Digital-government research — especially the part of it that involves the computational processing of regulations or other legal text — offers valuable techniques for us. The same advanced language technologies that can be used to automatically categorize and structure responses in notice-and-comment rulemaking can help us organize and navigate judicial opinions. The algorithm that looks promising for extracting metadata from SEC filings can do the same thing with Circuit Court opinions, and so on. So you can get a lot of ideas for techniques and services at a conference like this. And we have our own research and techniques to offer too. Most important, we have a very deep well of experience with non-lawyer professionals who are trying to find out about the law.

Which brings me to the first of two slightly deeper observations. Non-lawyers trying to find and understand the law face two barriers that look a lot like the barriers for ordinary citizens who try to participate in e-government. Neither has anything to do with barriers to Internet access per se, or with the usual run of “digital divide” issues. The first is that they have to somehow figure out how to map a set of terms or nouns found in a description of their problem or interest against a set of more formal concepts that map things in the way that legal or governmental agencies understand the world to be. At the LII we’ve frequently joked that we’re trying to build systems that will find the article labelled “nuisance” when the user submits “barking dog” to the search engine. This is not exactly a new idea; Dan Dabney of West Group was making the point about differences in search style several years ago, though unfortunately none of his remarks were ever published. Similar problems apply when ordinary citizens try to figure out, say, regulations put forward by a particular agency. They have their own way of talking about things.

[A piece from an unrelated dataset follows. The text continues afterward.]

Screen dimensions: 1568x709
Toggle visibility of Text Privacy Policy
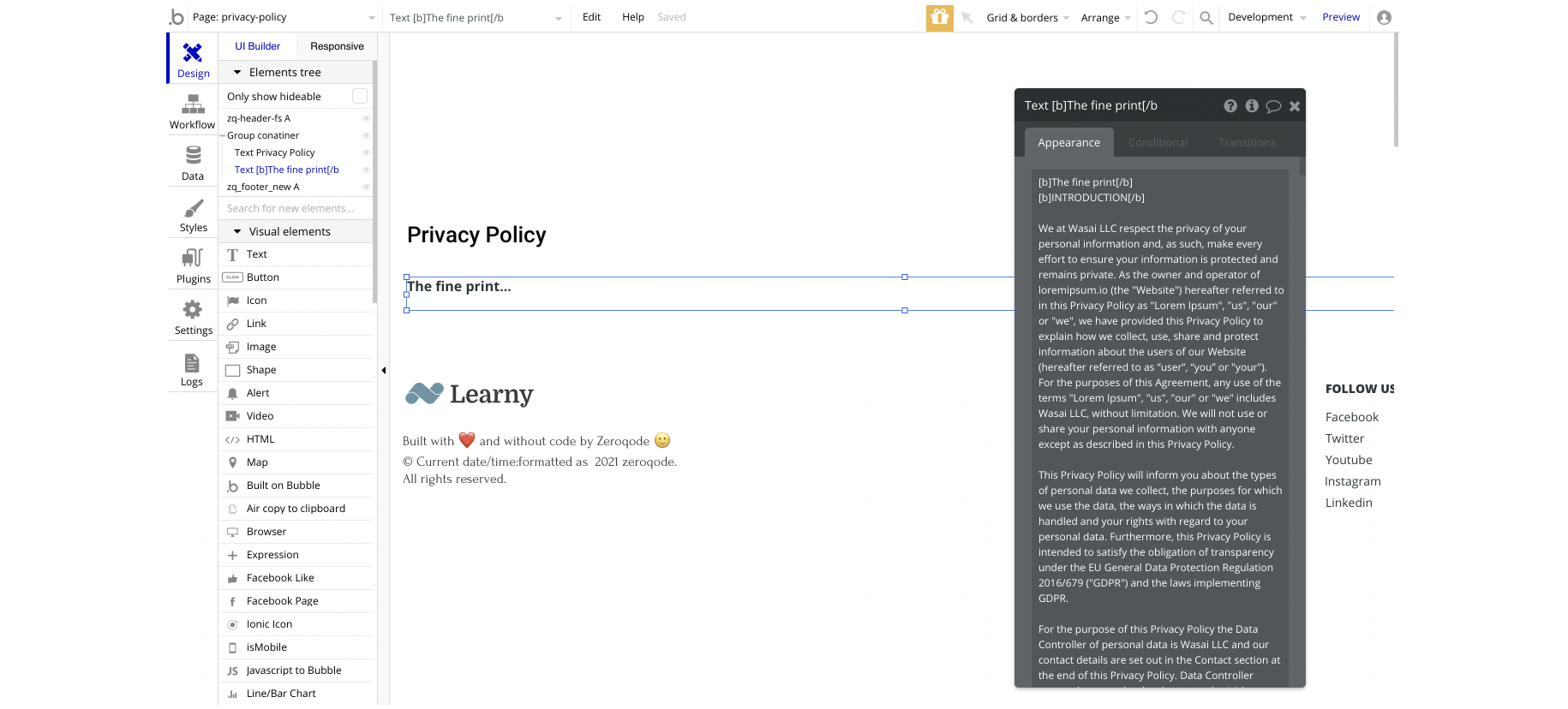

And of organizing and doing things, too. The second shared barrier or threshold has to do with the naive user’s lack of understanding of how the government, or the legal system, is organized. The farmer who grows peaches is not necessarily going to know which agency regulates their importation or distribution, just as he is unlikely to have much understanding of jurisdiction or civil procedure when starting to pursue a purely legal question. So the question of how we get inexperienced users past barriers rooted in a lack of structural or procedural understanding is one that is shared between these two areas of investigation. And it’s an important one to solve. Public education is part of the answer, as are improved search and navigation systems, as well as tutorial systems that help users frame questions.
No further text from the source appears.